In the end, when it comes to looting, what I most value in MMORPGs is flexibility. When I'm starting out, either in a brand-new game, on a new character in an old one or even just when I'm exploring a zone or region I've never seen before, I prefer to click my corpses so I can learn what drops what. Similarly, when I'm soloing and immersed in the world, I enjoy taking my time picking  over the spoils.

Conversely, in a game I've been playing for years, where I might be running dailies I've done dozens of times, killing mobs that hold no surprises and hoping to get it done as quickly and painlessly as possible, I want the game systems to pick up the slack. Not to mention that, when it comes to something like GW2's frenzied, chaotic all-pile-ons, not having autoloot often means not getting any loot at all.

As the MMORPG genre approaches the quarter-century mark, you might think this most basic of activities would have been buffed to a sheen but there's clearly still work to be done. Someone should get on that. These bear parts won't pick themselves up, you know. Oh, wait...


  1. I still have a "what the hell EQII?" post still to go based on my time playing it recently, and one item on the list is looting. EQ looting used be a big pain, so I can see why they have given it a system like this. But EQ2 is still back in the stone ages. And worse, EQ2 still leaves random quest related objects in your inventory after you're done with the quest. So, to your stress-free statement about management, I am always half wondering if I should toss these things out.

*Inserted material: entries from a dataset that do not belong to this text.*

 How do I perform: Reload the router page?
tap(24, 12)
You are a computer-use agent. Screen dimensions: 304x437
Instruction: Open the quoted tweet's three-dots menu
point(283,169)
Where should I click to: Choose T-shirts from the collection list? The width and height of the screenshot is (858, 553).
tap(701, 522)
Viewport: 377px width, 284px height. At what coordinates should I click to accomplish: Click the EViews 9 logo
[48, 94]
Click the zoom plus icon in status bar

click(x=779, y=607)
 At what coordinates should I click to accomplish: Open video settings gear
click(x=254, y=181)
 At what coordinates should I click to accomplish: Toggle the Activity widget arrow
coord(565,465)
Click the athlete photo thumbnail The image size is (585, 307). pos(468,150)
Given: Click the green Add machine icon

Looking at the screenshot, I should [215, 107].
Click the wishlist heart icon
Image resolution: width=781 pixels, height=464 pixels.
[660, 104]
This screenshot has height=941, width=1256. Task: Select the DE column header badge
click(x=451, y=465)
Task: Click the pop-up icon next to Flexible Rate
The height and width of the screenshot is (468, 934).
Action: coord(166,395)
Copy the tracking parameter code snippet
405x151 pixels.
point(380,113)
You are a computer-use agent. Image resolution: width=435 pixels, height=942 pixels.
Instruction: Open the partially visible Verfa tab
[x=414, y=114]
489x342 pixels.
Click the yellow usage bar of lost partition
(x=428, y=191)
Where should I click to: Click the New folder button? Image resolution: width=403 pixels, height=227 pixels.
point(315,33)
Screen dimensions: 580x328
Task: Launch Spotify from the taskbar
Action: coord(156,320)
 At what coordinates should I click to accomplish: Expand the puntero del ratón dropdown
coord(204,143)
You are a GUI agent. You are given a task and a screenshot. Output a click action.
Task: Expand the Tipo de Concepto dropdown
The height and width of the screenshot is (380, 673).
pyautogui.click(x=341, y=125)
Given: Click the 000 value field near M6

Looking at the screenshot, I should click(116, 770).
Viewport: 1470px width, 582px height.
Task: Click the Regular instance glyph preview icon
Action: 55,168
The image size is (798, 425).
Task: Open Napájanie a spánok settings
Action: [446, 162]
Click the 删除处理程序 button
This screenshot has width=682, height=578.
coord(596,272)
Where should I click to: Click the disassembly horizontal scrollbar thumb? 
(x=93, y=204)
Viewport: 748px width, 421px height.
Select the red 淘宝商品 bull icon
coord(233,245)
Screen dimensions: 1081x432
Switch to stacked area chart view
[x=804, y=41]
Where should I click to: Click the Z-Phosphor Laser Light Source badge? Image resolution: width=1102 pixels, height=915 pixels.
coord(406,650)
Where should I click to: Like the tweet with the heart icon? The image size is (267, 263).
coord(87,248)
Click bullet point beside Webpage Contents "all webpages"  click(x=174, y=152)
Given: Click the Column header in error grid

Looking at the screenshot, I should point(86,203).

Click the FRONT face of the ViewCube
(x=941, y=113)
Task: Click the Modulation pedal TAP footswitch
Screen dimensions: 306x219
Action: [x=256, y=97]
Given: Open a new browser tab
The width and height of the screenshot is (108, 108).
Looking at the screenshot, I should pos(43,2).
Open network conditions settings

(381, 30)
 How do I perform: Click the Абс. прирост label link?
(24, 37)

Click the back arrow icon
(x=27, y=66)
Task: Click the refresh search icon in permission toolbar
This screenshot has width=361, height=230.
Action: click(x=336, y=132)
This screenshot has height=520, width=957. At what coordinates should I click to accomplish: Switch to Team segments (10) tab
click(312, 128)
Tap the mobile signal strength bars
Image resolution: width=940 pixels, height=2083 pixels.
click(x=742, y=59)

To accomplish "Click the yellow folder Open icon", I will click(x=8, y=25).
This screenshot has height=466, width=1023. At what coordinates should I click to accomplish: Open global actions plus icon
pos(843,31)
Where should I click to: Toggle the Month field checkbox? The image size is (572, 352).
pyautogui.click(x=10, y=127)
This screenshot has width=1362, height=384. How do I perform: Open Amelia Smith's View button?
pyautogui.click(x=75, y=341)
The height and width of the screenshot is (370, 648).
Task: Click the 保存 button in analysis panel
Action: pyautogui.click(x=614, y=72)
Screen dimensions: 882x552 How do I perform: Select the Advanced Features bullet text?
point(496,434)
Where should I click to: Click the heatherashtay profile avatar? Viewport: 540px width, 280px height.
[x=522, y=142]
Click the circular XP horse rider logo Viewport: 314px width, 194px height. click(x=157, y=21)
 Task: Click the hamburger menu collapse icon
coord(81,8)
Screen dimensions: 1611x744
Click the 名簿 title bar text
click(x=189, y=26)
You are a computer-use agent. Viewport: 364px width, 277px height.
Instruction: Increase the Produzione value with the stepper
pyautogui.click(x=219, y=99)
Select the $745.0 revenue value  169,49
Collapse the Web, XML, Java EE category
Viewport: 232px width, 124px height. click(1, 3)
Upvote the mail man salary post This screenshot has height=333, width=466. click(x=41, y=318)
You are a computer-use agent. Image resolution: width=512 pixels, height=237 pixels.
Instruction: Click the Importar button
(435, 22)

    When I get to that post though, I think you'll like the first screen shot I have planned for it. LOTRO has just been eating up my time recently.

    1. Yes, much though I love EQ2 I wouldn't be lining up to defend some of its systems and mechanics, many of which seemed clunky in 2004 and haven't changed much since. It is strange that the older game's loot system got such an exhaustive and effective overhaul (and it was like pulling teeth to get some veterans to accept it, as I recall), while the newer one limps on with what is, as far as I can tell, pretty much the system we started with fourteen years ago. I might even include that as a data point when trying to work out which of the two EQ games is more important to DBG these days.

  2. I have to comment and second that I absolutely love the Advanced Looting system in Everquest. I sort of wish that existed in every game. There are certain things I never want to loot or even know if they exist.